_SELECTED TEXT_.
········

A page from my journal | On 20s
A journal entry

July 23, 2024
I keep it safe– a gentle reminder that she's my mother and I love her. She, too, will disappear one day, as thin as air, floating with dust and matter. She will leave me only with the memories I cherish most and in spirit, on my shoulder forever.
My 20s are different because I've already lost one parent. I spin an entirely unique narrative of the world, but it is sorely drenched in the tears of grief. The fear of loss colours every moment I'm faced with, for better or worse. Pain sits in every step I take, indoctrinating my state of being. So badly, I want to dismiss it as a symptom of life itself, but no– all of life isn't naturally riddled by grief and despair. This is a path that some are forcibly welcomed onto, for better or worse. I see the world differently not because I choose to, but because my pain has taught me to. They call it learning from the pain; I call it being miserable.
My 20s are meant to be a time to grow, experience, experiment. Instead, I spend them lost in the woods of my own mind, navigating life alongside the untreated wounds that haunt me. I spend my days worrying, masking it as a "drive for future security". I live in a rush, and call it "experiencing life to the fullest!" I take a break, and perceive it as a personal failure. The showoff in me writes it off as being a Type A perfectionist, like it's akin to being a princess. The critic in me writes it off as being extra, unnecessary, crazy, as if the secret solution to all my problems is just less of me. It's a whirlwind, and I've barely begun living.
I want to sigh, "Boy, am I done experiencing this thing called life" , and proceed to sink into a couch for the rest of eternity. They talk about free will and then present me with this dilemma. I've barely crossed the starting line, and I already want to give up.

········

_WHAT THIS TASK INVOLVES_. Print the full journal entry word for word, with no changes. The records have no connection to the journal entry.

········

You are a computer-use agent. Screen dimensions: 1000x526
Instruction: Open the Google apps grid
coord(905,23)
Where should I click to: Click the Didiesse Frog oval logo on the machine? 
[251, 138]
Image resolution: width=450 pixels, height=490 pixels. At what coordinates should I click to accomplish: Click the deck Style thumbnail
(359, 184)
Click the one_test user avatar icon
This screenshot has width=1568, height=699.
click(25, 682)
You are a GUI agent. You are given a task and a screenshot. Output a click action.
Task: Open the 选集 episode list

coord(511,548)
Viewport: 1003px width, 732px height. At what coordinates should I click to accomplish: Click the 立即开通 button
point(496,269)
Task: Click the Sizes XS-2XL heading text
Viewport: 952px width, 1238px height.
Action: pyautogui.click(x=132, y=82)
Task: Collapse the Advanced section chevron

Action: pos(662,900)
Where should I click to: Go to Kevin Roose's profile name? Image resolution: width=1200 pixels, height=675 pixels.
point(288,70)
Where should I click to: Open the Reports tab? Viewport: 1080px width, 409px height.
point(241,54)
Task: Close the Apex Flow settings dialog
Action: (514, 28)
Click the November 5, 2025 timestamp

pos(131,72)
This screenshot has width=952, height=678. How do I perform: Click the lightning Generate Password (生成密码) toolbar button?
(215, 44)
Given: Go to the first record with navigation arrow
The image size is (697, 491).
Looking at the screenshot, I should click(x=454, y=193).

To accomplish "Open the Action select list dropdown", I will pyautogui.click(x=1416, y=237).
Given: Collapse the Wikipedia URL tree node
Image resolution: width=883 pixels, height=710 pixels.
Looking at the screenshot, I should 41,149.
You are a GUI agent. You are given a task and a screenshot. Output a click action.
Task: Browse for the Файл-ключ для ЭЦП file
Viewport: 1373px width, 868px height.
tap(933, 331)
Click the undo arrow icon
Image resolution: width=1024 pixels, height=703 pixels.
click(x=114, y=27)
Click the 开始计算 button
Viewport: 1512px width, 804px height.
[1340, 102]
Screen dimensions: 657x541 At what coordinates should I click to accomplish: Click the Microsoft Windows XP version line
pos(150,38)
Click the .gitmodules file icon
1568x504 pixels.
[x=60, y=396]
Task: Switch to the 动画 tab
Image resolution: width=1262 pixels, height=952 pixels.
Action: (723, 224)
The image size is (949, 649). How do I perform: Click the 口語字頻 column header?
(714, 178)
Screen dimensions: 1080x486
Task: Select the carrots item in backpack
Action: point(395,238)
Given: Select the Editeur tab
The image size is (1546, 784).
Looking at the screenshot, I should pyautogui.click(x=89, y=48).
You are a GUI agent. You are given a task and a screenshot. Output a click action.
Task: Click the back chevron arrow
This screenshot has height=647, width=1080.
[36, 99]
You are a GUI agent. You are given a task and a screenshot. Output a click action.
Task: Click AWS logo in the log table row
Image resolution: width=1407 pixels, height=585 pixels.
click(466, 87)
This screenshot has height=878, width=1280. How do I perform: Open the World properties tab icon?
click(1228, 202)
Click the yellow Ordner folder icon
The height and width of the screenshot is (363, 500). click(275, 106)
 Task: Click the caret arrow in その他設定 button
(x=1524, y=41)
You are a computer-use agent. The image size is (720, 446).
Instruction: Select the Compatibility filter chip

········

_FINISHED TASK_.
A page from my journal | On 20s
A journal entry

July 23, 2024
I keep it safe– a gentle reminder that she's my mother and I love her. She, too, will disappear one day, as thin as air, floating with dust and matter. She will leave me only with the memories I cherish most and in spirit, on my shoulder forever.
My 20s are different because I've already lost one parent. I spin an entirely unique narrative of the world, but it is sorely drenched in the tears of grief. The fear of loss colours every moment I'm faced with, for better or worse. Pain sits in every step I take, indoctrinating my state of being. So badly, I want to dismiss it as a symptom of life itself, but no– all of life isn't naturally riddled by grief and despair. This is a path that some are forcibly welcomed onto, for better or worse. I see the world differently not because I choose to, but because my pain has taught me to. They call it learning from the pain; I call it being miserable.
My 20s are meant to be a time to grow, experience, experiment. Instead, I spend them lost in the woods of my own mind, navigating life alongside the untreated wounds that haunt me. I spend my days worrying, masking it as a "drive for future security". I live in a rush, and call it "experiencing life to the fullest!" I take a break, and perceive it as a personal failure. The showoff in me writes it off as being a Type A perfectionist, like it's akin to being a princess. The critic in me writes it off as being extra, unnecessary, crazy, as if the secret solution to all my problems is just less of me. It's a whirlwind, and I've barely begun living.
I want to sigh, "Boy, am I done experiencing this thing called life" , and proceed to sink into a couch for the rest of eternity. They talk about free will and then present me with this dilemma. I've barely crossed the starting line, and I already want to give up.